Startups
Energy / Environment

What Versogen’s new green hydrogen milestone means

The greentech company hit a membrane production capacity of 1 gigawatt per year. One of its leaders explains why that's a big deal.

Versogen PiperIon AEM membrane (Courtesy Versogen)

Last week, Wilmington greentech company Versogen made a big announcement: It had achieved a major milestone by hitting a membrane production capacity of 1 gigawatt per year.

It’s a big deal in the green energy sector. But what does it actually mean?

Jim Prendergast joined Versogen in July as its sales and business development director. He has a way of breaking down the industry’s extremely technical language to explain the milestone in terms anyone can understand.

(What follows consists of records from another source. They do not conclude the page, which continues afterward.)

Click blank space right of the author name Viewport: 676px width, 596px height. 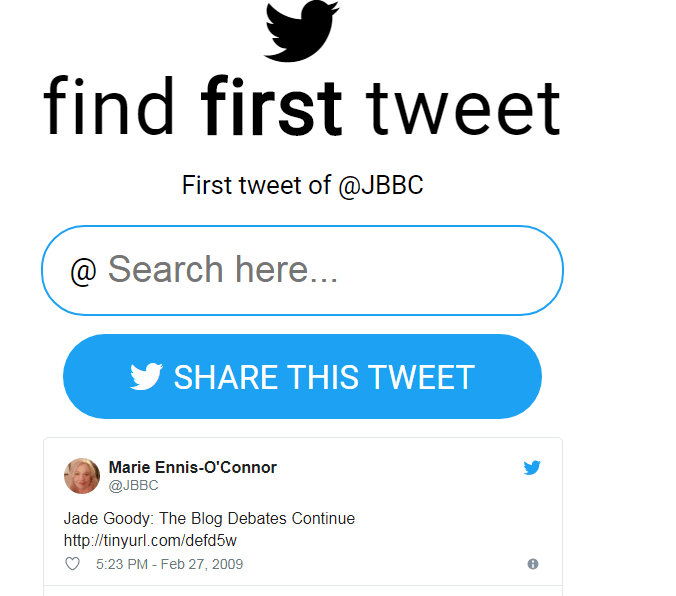[x=400, y=468]
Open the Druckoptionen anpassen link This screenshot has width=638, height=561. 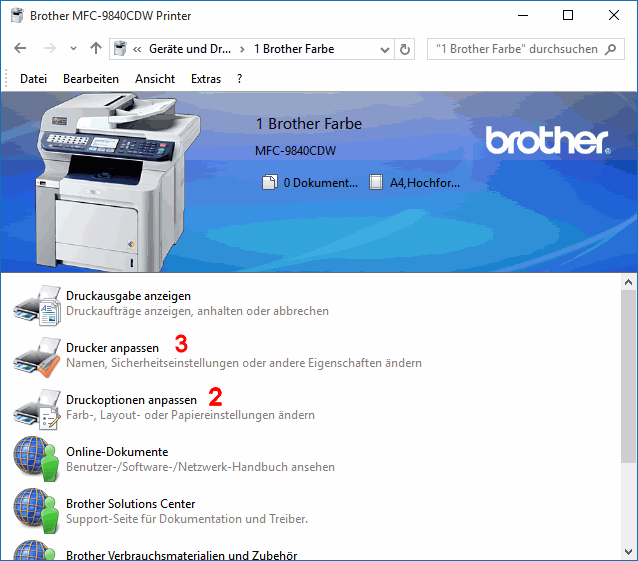click(131, 400)
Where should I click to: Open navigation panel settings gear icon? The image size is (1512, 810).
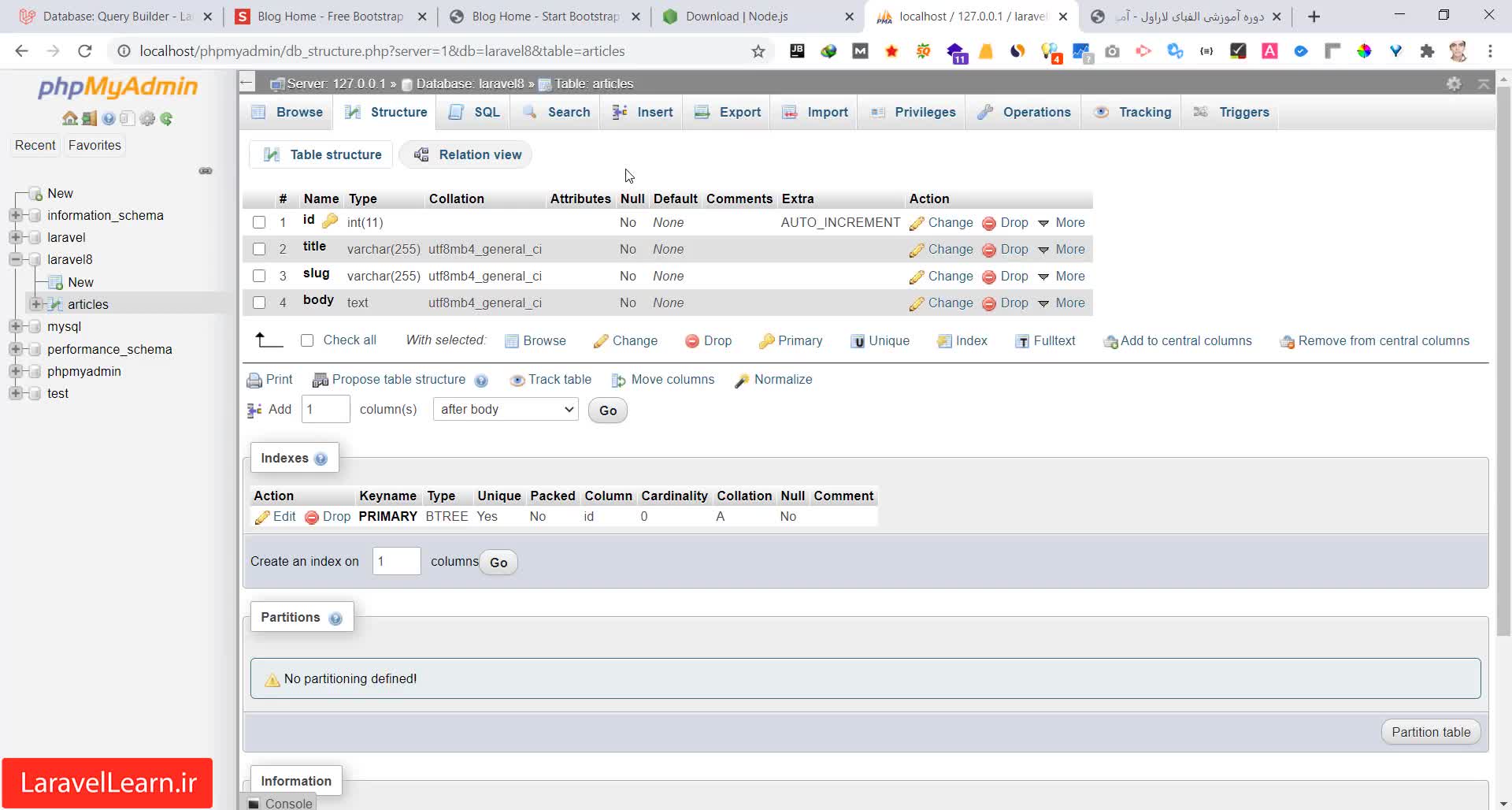(x=147, y=119)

But first, a little background: We first got to know Versogen as W7Energy, a startup out of the University of Delaware founded by Yushan Yan (and 2020’s #1 RealLIST Startup for Delaware). The startup’s mission has always been to lower carbon emissions globally with its electrolyzers designed to create zero-emission green hydrogen.

What’s green hydrogen? It turns out that most of the hydrogen currently produced as a zero-carbon fuel actually creates carbon dioxide (CO2).

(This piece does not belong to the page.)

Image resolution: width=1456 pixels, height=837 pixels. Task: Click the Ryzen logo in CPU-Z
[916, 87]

“The problem is the way that hydrogen is produced in the industry is using a process called ‘steam methane reforming,’” Prendergast told Technical.ly. “So basically they take methane and, with high-temperature steam, they crack the methane into the hydrogen that they need. The problem is, of course, what do they let go? CO2 — and this is a big problem.”

Less than 1% of the hydrogen made today is generated in an eco-friendly way. Versogen seeks to solve this problem with an electrolyzer system based around specially developed membranes that look like big spools of clear tape. The system uses these membranes to split water into hydrogen and oxygen without CO2 waste, thereby creating green hydrogen.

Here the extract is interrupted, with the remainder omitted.